Avverso al Futurismo allora imperante, Witkiewicz mette in scena nel 1923 una locomotiva piena di suoni, rumori e colori sulla quale viaggiano al principio due soli personaggi, il macchinista Zygfryd Tengier (Janez Škof) e il fochista Mikołay Wojtaszek (Aljaž Jovanović) che, una volta salutate la moglie Zofia Tengier (Maja Sever)e la fidanzata Julia Tomasik (Tamara Avguštin), partono isolandosi così dal resto del mondo.

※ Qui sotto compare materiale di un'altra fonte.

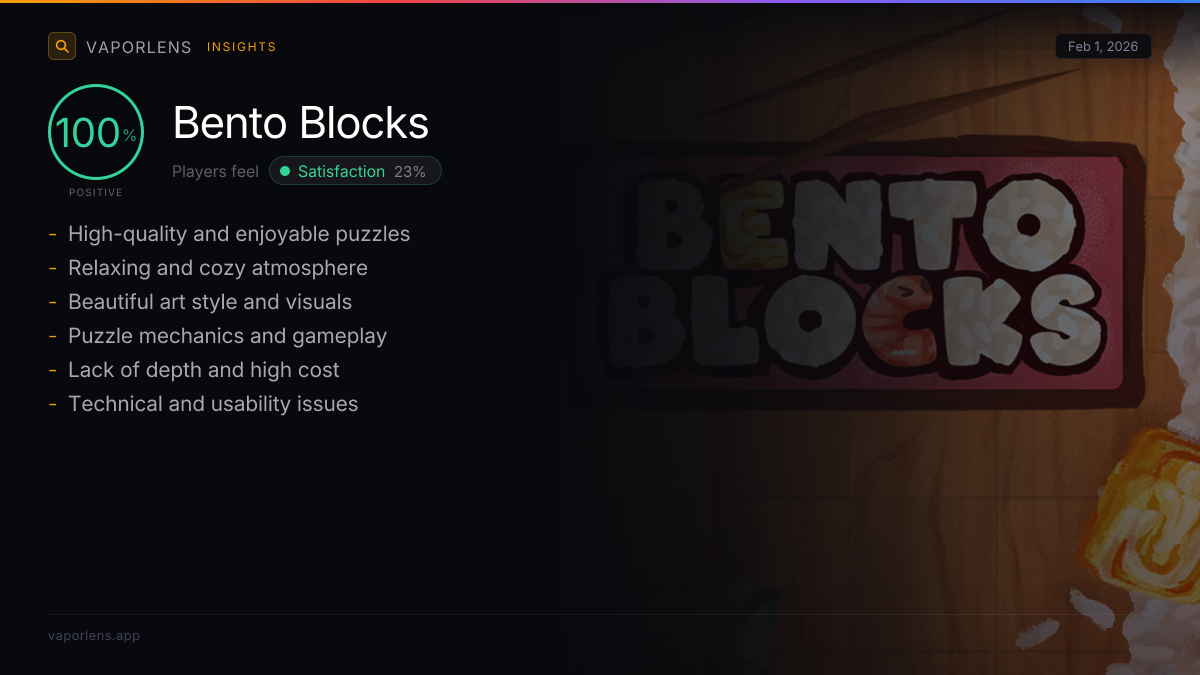Click the Feb 1, 2026 date badge

coord(1103,46)
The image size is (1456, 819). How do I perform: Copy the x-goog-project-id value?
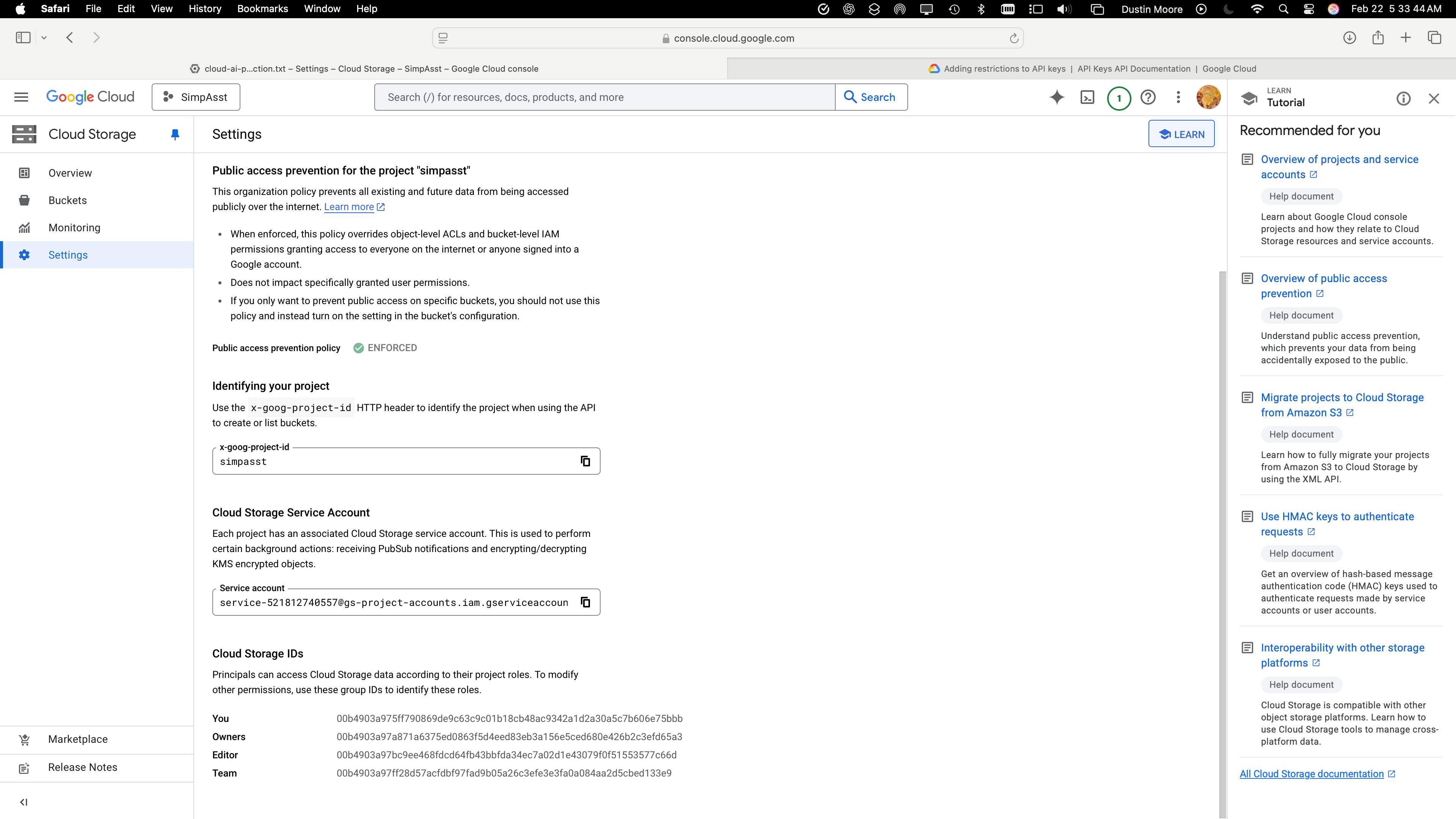coord(585,461)
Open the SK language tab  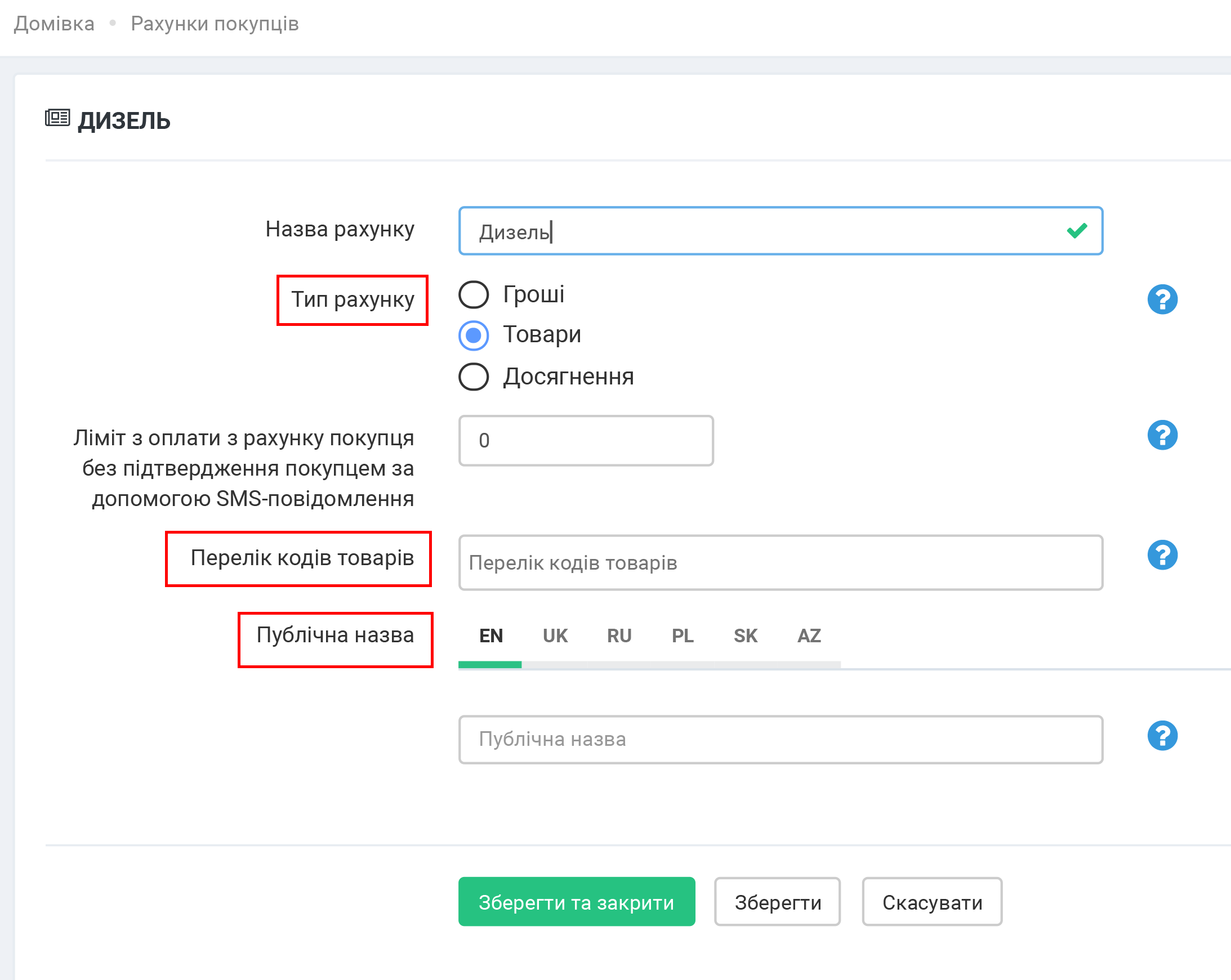click(x=745, y=636)
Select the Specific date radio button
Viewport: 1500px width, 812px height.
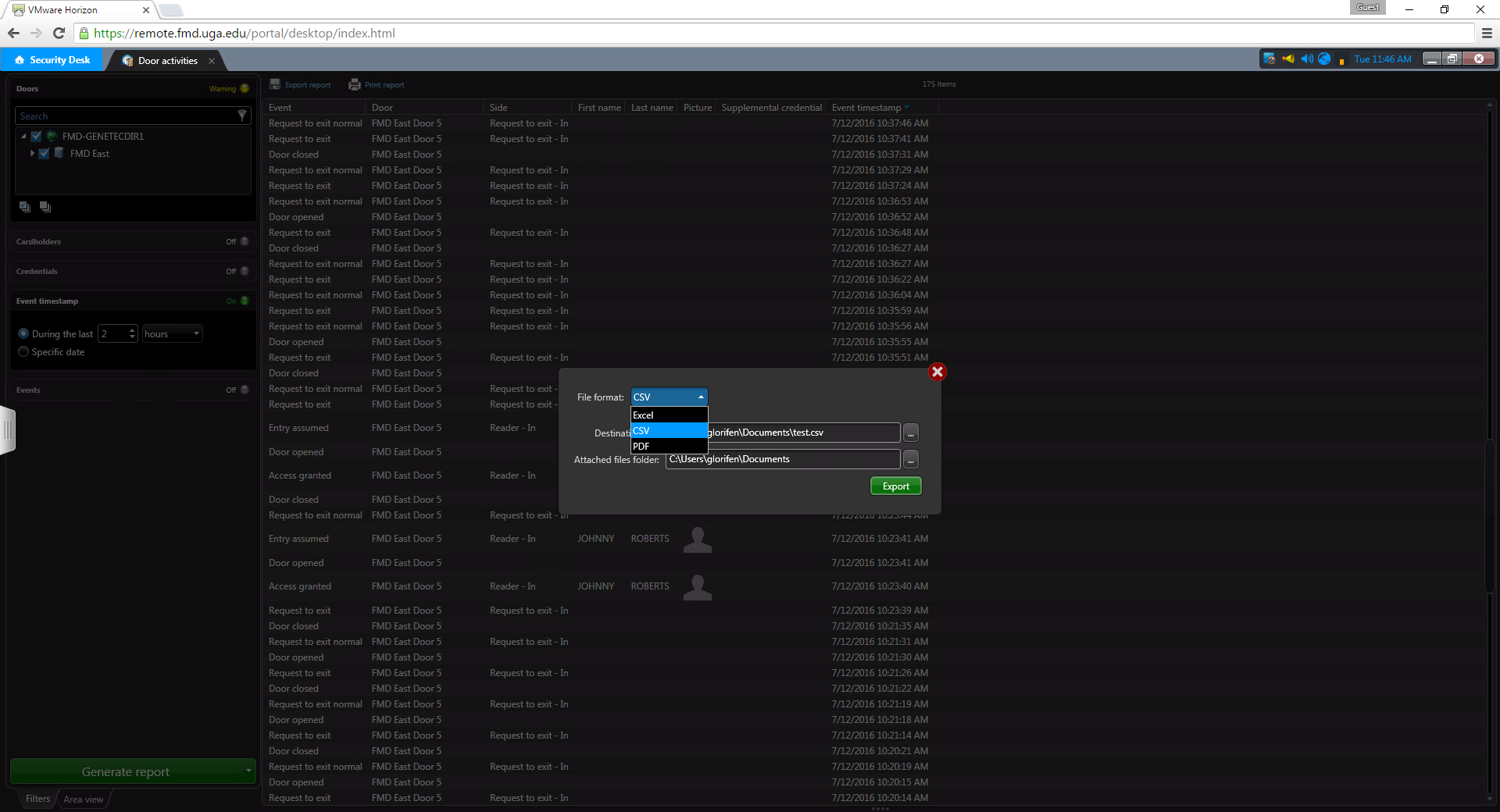point(23,352)
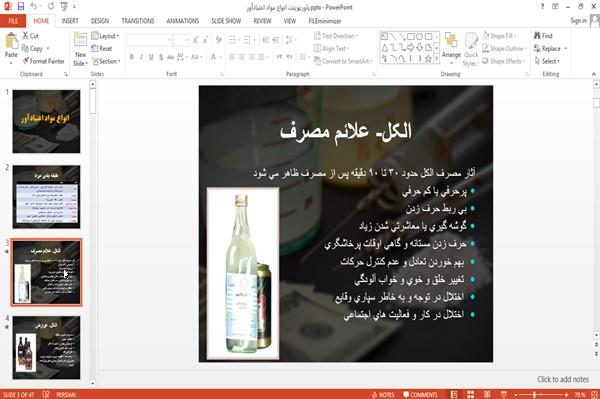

Iniziano a dialogare di filosofia, fisica, arti figurative, ma le cose si complicano quando entrambi si svelano per quel che sono: il principe Karol Tréfaldi e Travaillac, due criminali internazionali; decidono allora di compiere assieme qualcosa che faccia grande sensazione, un ultimo gigantesco delitto e, mentre ne discutono, il piano della realtà inizia a scivolare e a confondersi con altri in un duello delirante, grazie anche alla presenza di improbabili altri personaggi che poco a poco si aggiungono in modo assurdo, popolando e restringendo così sempre più un ambiente fisicamente non ampio anche a causa della presenza di due pianoforti sui quali i due protagonisti suonano con abilità straordinaria mentre recitano o cantano proponendo melodie molto gradevoli, ma ripetendo anche ossessivamente un breve tema rendendo così molto realistica la sensazione della velocità in costante e sempre più pericoloso aumento.
Ma è questo il loro diabolico piano: superare senza fermarsi stazioni e segnali di stop per scontrarsi alla fine con il convoglio n. 50.
Sembra di seguire un film muto ricco di suoni e voci, che non lo rende cinema sonoro, perché le diverse percezioni sono giustapposte e non si integrano se non attraverso un personale sforzo che ne fa cogliere e apprezzare tutte le molteplici sfumature e tonalità.
L’analisi provocatoria, continua e costante porta alle estreme conseguenze il mito della velocità propria del Futurismo, ne mostra tutte le debolezze e la potenza autodistruttiva per il genere umano; la fiducia acritica verso il progresso tecnologico e la superiorità della macchina sulle persone sono mostrate in tutta la loro fragilità. Saremo, oggi, forse in grado di riconoscerlo, comprenderlo e a seguito di ciò, agire di conseguenza?
Witkiewicz sarà definito nei decenni successivi come “Uomo del Rinascimento”; giudicato uomo di un’epoca passata, come spesso capita, era stato in verità un precursore lucido e attento e, con le sue opere, aveva saputo mostrare le trappole nascoste in questo falso mito.
Si suicidò il 18 settembre 1939, poco dopo l’invasione della Polonia da parte dei nazisti da una parte e dei sovietici dall’altra.